→ **Work task**
The data below holds a line containing "Click Clear All" and a line containing "Task: Click the magnifying"; please quote exactly those two lines and every line between them, and nothing else.

→ **Provided records**
⟨

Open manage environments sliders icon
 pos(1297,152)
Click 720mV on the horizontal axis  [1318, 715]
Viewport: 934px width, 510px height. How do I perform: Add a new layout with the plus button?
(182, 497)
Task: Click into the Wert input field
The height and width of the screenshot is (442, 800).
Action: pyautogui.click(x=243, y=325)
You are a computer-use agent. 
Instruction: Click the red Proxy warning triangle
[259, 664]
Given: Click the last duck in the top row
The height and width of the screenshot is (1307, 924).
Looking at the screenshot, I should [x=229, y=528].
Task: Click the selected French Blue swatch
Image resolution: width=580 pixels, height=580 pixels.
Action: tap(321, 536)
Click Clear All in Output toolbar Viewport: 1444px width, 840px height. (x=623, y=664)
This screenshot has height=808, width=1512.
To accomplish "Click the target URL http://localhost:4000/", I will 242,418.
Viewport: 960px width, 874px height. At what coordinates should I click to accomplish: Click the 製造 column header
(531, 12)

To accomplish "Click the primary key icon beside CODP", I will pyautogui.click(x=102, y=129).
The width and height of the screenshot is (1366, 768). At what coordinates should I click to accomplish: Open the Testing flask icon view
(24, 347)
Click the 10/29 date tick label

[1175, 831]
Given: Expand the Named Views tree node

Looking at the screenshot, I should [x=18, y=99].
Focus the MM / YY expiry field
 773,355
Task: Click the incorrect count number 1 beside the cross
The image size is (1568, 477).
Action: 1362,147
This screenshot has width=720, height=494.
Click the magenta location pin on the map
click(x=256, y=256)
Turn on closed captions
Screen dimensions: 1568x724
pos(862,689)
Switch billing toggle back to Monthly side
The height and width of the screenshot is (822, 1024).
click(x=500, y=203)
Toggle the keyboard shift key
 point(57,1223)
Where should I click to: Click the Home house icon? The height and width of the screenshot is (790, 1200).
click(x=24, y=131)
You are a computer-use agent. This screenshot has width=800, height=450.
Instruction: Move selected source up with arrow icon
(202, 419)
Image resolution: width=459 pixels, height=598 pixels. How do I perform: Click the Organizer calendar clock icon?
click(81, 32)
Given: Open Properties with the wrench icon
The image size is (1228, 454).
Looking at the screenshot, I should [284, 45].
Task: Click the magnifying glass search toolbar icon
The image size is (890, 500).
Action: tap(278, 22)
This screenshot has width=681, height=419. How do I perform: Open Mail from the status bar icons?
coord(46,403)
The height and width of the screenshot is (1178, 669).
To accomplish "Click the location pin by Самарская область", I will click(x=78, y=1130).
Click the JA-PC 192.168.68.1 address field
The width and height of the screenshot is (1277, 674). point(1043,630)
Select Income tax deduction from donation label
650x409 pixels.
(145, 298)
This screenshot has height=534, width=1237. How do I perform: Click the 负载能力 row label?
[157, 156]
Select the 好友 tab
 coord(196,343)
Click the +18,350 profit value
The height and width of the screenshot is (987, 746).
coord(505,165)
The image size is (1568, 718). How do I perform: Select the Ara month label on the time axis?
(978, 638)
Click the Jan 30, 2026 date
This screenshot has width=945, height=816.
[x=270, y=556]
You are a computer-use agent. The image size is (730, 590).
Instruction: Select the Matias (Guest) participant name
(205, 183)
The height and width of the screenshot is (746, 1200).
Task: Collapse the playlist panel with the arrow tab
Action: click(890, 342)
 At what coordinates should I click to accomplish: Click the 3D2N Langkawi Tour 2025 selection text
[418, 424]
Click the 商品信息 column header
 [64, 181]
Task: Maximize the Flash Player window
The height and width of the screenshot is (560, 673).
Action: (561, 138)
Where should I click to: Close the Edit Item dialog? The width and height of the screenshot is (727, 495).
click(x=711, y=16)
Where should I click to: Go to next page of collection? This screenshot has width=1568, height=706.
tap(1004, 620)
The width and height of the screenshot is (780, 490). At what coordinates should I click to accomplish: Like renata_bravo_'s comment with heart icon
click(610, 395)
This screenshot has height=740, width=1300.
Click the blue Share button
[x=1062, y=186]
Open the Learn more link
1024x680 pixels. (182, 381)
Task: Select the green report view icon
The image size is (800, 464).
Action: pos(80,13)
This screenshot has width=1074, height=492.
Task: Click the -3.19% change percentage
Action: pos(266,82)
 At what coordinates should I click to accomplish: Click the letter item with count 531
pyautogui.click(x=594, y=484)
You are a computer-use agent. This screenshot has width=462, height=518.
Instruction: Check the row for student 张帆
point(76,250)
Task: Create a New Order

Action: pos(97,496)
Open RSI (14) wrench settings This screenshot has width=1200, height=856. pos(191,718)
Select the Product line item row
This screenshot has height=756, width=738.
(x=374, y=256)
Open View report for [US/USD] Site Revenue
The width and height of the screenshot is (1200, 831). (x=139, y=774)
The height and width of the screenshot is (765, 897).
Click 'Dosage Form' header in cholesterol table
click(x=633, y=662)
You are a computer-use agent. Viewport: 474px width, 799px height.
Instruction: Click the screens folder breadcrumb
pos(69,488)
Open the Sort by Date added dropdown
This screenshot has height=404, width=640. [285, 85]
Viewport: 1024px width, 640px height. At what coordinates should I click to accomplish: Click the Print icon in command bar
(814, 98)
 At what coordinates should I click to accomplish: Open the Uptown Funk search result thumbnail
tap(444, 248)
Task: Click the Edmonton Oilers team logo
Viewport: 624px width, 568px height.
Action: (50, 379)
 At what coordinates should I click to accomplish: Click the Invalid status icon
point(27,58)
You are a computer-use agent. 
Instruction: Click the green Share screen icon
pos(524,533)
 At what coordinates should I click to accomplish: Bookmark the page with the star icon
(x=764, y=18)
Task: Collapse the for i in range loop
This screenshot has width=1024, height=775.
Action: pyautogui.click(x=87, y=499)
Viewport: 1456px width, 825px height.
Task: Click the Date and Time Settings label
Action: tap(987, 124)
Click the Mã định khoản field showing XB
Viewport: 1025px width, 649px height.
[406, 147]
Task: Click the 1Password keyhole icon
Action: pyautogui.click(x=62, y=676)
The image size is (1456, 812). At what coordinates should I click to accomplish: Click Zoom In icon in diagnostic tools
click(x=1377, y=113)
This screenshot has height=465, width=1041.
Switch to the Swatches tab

⟩

→ **Reply to the exercise**
Click Clear All in Output toolbar Viewport: 1444px width, 840px height. (x=623, y=664)
This screenshot has height=808, width=1512.
To accomplish "Click the target URL http://localhost:4000/", I will 242,418.
Viewport: 960px width, 874px height. At what coordinates should I click to accomplish: Click the 製造 column header
(531, 12)

To accomplish "Click the primary key icon beside CODP", I will pyautogui.click(x=102, y=129).
The width and height of the screenshot is (1366, 768). At what coordinates should I click to accomplish: Open the Testing flask icon view
(24, 347)
Click the 10/29 date tick label

[1175, 831]
Given: Expand the Named Views tree node

Looking at the screenshot, I should [x=18, y=99].
Focus the MM / YY expiry field
 773,355
Task: Click the incorrect count number 1 beside the cross
The image size is (1568, 477).
Action: 1362,147
This screenshot has width=720, height=494.
Click the magenta location pin on the map
click(x=256, y=256)
Turn on closed captions
Screen dimensions: 1568x724
pos(862,689)
Switch billing toggle back to Monthly side
The height and width of the screenshot is (822, 1024).
click(x=500, y=203)
Toggle the keyboard shift key
 point(57,1223)
Where should I click to: Click the Home house icon? The height and width of the screenshot is (790, 1200).
click(x=24, y=131)
You are a computer-use agent. This screenshot has width=800, height=450.
Instruction: Move selected source up with arrow icon
(202, 419)
Image resolution: width=459 pixels, height=598 pixels. How do I perform: Click the Organizer calendar clock icon?
click(81, 32)
Given: Open Properties with the wrench icon
The image size is (1228, 454).
Looking at the screenshot, I should [284, 45].
Task: Click the magnifying glass search toolbar icon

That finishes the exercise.